Abstract

Aiming to address the antimicrobial resistance and environmental burdens because of the widespread indulgence in biocides, a synthetic formula of biocides with controllable antibacterial activities and biodegradable characters are encouraged for the emergence of a novel spectrum of green biocides. In this respect, a polymeric antimicrobial catiomer, with the polymeric backbone sequentially attached with the functional cationic moieties and lipophilic moieties is synthesized. The striking antibacterial potency is achieved for treatment of both amoxicillin (AMO)-resistant Gram-positive S. aureus and Gram-negative E. coli.

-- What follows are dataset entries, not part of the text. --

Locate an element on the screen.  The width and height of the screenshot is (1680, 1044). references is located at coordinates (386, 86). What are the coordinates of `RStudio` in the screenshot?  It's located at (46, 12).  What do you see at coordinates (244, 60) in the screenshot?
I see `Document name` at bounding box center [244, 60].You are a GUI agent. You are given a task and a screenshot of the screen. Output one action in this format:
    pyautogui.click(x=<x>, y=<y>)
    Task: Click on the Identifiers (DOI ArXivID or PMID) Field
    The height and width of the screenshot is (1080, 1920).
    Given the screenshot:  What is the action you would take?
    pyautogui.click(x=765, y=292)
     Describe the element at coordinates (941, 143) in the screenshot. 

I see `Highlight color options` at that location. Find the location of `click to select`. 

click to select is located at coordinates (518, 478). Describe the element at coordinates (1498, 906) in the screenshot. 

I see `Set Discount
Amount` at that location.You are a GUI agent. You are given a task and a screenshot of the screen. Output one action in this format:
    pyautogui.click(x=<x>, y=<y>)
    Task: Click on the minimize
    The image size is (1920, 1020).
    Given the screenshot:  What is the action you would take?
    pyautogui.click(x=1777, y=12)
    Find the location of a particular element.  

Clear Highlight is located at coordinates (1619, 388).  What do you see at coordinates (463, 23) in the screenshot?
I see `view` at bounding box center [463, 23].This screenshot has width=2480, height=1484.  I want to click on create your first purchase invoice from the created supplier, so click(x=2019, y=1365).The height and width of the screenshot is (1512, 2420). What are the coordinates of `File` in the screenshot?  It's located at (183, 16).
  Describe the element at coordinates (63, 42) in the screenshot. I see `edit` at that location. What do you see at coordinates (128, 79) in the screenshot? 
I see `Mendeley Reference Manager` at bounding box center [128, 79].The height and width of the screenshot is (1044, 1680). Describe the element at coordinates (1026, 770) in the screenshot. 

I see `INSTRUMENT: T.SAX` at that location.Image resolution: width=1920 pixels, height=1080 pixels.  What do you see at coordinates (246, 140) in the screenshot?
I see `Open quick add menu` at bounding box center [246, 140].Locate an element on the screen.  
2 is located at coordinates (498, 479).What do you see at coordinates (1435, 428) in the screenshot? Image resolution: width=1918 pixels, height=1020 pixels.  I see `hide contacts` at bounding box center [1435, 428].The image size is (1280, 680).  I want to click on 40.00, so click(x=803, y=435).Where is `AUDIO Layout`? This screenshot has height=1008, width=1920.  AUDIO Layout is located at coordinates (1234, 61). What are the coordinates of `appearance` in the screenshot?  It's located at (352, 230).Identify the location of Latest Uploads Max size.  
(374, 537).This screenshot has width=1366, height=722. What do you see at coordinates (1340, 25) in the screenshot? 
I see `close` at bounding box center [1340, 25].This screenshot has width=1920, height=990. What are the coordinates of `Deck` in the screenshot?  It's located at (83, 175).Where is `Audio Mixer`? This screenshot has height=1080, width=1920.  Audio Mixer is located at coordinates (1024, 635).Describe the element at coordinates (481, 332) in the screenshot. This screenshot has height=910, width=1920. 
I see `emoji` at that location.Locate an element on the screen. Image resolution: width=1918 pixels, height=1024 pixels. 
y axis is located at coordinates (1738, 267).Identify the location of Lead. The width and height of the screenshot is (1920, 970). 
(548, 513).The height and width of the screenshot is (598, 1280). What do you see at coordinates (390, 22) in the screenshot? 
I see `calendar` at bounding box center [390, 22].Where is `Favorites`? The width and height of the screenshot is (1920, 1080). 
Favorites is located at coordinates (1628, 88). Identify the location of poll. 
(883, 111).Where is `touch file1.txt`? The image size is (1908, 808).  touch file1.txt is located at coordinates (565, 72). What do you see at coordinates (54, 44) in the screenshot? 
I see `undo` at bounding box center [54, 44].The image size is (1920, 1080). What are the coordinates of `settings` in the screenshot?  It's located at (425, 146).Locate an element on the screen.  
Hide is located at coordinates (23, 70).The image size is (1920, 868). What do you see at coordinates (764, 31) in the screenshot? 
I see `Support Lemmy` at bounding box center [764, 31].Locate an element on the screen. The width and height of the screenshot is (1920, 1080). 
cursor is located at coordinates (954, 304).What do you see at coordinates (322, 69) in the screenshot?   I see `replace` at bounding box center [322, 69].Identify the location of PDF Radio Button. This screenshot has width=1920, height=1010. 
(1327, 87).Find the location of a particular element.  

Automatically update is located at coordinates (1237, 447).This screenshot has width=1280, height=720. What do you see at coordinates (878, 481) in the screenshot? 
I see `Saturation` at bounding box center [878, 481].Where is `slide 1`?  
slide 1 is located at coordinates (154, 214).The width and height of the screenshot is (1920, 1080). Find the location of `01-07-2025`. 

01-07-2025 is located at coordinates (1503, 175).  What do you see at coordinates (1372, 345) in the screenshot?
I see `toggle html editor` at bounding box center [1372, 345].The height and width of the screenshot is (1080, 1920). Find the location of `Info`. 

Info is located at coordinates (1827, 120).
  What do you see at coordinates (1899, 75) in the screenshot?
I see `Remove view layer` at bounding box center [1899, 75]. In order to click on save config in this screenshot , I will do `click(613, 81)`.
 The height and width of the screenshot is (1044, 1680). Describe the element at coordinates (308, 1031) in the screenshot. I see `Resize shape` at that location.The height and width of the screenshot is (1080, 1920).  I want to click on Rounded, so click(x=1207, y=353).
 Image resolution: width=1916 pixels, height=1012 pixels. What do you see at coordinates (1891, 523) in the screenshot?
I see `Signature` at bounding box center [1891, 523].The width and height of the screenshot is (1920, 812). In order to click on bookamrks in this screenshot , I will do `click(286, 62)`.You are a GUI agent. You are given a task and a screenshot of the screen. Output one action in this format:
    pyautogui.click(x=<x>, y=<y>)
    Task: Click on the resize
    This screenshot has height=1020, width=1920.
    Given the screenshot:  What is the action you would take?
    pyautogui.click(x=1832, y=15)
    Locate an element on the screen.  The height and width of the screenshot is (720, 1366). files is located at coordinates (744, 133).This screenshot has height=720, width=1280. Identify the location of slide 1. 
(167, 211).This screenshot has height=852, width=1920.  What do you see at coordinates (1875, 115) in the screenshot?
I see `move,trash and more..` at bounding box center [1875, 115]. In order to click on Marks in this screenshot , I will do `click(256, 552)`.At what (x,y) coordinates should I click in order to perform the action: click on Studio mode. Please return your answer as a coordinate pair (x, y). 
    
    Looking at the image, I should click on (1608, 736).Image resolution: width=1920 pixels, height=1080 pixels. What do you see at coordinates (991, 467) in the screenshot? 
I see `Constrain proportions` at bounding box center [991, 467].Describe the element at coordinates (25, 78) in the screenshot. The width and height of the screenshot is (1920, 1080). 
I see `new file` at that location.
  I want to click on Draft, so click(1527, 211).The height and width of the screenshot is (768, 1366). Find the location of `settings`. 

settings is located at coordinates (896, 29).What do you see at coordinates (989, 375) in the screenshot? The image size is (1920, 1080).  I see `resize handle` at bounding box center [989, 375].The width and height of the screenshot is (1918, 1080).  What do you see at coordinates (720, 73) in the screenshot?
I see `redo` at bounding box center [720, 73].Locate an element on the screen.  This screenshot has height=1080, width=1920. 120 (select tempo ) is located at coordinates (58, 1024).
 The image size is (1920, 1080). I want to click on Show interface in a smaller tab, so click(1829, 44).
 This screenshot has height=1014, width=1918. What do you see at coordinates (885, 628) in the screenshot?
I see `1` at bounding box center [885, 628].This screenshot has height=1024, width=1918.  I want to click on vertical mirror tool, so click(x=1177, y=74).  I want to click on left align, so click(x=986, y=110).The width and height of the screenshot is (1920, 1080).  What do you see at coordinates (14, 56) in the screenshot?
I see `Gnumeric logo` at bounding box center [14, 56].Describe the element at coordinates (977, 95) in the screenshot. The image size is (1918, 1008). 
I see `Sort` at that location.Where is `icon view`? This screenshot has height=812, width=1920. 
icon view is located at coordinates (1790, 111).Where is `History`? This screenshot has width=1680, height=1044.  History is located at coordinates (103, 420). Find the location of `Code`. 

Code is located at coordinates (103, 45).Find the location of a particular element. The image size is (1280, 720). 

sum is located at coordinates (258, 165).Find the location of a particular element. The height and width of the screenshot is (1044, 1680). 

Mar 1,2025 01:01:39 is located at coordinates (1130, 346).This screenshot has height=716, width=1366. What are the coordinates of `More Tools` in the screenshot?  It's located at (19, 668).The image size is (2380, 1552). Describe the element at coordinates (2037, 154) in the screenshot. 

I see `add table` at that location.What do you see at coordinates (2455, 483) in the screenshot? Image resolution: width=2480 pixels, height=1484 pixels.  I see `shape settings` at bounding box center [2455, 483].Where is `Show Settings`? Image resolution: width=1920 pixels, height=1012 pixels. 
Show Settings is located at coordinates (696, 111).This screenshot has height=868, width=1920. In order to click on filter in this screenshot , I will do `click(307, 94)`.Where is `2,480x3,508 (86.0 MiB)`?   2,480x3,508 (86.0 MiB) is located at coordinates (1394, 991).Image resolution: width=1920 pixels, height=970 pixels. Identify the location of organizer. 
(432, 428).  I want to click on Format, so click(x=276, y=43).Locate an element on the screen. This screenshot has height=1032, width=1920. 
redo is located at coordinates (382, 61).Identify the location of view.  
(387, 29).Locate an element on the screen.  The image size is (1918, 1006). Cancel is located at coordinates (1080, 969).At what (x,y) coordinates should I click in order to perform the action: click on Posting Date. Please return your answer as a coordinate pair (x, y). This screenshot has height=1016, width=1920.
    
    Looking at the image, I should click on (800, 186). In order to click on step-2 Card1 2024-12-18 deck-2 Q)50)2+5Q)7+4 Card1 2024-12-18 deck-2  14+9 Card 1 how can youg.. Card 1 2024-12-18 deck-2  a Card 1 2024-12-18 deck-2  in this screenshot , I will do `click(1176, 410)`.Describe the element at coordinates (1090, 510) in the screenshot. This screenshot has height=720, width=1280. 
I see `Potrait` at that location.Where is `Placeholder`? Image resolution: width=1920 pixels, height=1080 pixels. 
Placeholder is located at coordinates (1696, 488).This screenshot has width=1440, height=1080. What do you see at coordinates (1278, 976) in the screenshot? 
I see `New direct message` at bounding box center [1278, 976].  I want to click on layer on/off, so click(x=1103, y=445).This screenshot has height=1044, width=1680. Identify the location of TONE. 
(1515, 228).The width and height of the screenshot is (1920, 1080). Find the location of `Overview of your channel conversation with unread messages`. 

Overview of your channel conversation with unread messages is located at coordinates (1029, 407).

Moreover, the anionic aggregation-induced emission (AIE) compound is strategically introduced into the aforementioned polymeric antibacterial system, consequently employed as a facile reporter for the utility of bacteria detection based on the electrostatic reaction of anionic species in the bacterial membrane with the cationic polymeric antibacterials to liberate the anionic AIE compound. Ultimately, the proposed system is determined to afford appreciable temporal antibacterial potency by virtue of the readily available cleavage of the ester linkage in the presence of lipase, thereby eliminating the possibility of the antimicrobial resistance and environmental burdens. Hence, the proposed system provided a bottom-up approach for construction of an intriguing green antibacterial molecule.